[Given data start]
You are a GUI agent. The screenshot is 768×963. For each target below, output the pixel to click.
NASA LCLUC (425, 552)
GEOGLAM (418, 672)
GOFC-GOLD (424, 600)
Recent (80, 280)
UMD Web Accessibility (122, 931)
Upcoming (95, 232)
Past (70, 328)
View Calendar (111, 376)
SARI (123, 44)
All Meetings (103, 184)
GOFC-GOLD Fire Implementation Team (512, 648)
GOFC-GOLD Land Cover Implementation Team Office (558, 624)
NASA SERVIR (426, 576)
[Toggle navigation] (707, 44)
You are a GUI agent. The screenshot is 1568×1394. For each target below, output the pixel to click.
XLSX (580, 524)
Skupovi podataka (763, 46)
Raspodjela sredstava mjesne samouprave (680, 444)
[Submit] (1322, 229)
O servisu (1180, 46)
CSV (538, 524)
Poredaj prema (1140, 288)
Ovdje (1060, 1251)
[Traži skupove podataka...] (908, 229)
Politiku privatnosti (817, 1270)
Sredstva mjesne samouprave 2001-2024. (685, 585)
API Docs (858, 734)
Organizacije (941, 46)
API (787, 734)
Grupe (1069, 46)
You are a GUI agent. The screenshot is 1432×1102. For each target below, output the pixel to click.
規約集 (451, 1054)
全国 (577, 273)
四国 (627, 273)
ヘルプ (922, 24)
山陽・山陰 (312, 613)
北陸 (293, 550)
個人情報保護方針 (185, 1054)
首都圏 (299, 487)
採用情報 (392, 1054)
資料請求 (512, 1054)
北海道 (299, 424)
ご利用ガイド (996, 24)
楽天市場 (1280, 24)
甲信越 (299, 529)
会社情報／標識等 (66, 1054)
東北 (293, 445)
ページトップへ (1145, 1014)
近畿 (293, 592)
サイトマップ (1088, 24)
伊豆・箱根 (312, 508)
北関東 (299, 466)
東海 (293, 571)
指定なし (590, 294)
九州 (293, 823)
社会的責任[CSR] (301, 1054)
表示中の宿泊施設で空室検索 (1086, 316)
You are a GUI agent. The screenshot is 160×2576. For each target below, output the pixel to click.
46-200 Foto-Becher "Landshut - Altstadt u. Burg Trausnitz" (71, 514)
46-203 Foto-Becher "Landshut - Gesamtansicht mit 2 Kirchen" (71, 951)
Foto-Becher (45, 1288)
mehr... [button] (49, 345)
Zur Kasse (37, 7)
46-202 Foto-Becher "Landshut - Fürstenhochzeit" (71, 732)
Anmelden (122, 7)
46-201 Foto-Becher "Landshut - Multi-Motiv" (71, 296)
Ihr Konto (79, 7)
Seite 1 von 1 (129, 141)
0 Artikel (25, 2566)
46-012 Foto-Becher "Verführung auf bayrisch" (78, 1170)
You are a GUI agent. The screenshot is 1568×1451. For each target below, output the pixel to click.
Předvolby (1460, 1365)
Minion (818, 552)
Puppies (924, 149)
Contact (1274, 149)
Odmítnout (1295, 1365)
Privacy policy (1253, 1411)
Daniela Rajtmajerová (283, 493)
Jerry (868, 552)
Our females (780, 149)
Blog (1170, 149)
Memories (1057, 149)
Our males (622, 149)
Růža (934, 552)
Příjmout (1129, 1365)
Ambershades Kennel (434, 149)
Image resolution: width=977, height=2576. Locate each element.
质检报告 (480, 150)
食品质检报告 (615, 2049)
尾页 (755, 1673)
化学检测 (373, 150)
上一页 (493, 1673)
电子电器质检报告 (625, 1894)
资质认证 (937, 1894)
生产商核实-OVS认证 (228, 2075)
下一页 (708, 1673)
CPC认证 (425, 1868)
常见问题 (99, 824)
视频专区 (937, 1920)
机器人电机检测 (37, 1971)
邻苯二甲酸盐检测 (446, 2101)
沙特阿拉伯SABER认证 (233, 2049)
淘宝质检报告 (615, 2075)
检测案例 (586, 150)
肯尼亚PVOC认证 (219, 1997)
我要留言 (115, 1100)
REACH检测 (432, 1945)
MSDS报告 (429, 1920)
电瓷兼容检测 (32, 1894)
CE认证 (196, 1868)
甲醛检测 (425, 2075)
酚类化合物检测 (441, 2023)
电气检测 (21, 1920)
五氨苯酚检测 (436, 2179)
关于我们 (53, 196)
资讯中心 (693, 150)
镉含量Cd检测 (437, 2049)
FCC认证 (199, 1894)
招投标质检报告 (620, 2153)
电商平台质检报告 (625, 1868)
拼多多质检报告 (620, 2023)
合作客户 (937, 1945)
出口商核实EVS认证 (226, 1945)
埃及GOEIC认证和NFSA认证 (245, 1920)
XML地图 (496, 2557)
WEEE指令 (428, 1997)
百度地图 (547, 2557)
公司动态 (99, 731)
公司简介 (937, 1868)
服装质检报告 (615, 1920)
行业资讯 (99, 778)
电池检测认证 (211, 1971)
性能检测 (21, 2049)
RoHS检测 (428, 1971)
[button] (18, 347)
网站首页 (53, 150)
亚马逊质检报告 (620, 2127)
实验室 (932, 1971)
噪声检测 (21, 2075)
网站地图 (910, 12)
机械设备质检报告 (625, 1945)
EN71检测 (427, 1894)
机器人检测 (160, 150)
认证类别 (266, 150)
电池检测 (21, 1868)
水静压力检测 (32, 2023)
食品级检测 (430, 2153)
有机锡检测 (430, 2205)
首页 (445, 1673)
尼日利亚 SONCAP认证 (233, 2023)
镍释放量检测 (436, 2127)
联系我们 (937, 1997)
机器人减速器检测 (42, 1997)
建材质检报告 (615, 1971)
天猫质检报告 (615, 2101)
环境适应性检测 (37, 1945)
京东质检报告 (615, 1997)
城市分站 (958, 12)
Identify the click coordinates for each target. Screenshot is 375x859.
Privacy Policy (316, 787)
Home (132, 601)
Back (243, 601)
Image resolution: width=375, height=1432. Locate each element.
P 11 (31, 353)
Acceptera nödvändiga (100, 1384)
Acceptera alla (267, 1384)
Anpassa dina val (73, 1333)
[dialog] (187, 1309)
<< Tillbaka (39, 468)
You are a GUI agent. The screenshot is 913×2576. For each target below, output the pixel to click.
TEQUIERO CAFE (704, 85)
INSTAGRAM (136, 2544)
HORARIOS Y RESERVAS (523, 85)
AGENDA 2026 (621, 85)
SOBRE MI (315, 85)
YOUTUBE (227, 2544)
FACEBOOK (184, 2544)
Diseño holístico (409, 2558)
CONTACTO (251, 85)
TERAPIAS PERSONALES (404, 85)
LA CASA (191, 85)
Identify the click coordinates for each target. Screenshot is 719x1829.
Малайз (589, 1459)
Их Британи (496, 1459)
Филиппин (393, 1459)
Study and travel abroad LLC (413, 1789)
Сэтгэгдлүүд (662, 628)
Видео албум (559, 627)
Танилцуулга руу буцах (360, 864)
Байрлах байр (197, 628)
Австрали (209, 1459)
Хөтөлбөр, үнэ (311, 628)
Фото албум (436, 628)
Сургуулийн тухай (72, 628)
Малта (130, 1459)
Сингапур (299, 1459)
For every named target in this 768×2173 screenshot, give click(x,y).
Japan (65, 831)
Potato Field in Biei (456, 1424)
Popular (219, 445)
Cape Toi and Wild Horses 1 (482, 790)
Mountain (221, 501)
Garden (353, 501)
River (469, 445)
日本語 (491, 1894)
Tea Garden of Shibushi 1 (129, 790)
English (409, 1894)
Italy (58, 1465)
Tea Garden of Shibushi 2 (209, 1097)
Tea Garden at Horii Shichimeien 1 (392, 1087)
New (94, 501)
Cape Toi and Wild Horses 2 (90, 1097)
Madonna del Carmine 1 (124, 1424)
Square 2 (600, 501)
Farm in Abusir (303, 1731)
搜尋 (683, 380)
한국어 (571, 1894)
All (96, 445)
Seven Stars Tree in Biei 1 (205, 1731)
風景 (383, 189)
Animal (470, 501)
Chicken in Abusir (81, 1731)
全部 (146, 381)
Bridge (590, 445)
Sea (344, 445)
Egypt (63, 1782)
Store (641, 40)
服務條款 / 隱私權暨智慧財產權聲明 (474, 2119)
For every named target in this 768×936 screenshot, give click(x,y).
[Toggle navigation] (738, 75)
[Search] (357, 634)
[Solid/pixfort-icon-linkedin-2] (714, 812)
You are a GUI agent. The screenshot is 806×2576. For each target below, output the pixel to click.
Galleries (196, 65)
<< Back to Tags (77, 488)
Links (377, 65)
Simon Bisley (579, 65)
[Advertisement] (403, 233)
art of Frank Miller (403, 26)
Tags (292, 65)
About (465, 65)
[Given data end]
■ Instruction
Render the items from the line containing "INSTAGRAM (136, 2544)" through the line containing "Танилцуулга руу буцах (360, 864)" as a Markdown table. Use the columns Row and Entry, number each line, and leave out any blank lines.

■ Exercise answer
| Row | Entry |
|---|---|
| 1 | INSTAGRAM (136, 2544) |
| 2 | HORARIOS Y RESERVAS (523, 85) |
| 3 | AGENDA 2026 (621, 85) |
| 4 | SOBRE MI (315, 85) |
| 5 | YOUTUBE (227, 2544) |
| 6 | FACEBOOK (184, 2544) |
| 7 | Diseño holístico (409, 2558) |
| 8 | CONTACTO (251, 85) |
| 9 | TERAPIAS PERSONALES (404, 85) |
| 10 | LA CASA (191, 85) |
| 11 | Identify the click coordinates for each target. Screenshot is 719x1829. |
| 12 | Малайз (589, 1459) |
| 13 | Их Британи (496, 1459) |
| 14 | Филиппин (393, 1459) |
| 15 | Study and travel abroad LLC (413, 1789) |
| 16 | Сэтгэгдлүүд (662, 628) |
| 17 | Видео албум (559, 627) |
| 18 | Танилцуулга руу буцах (360, 864) |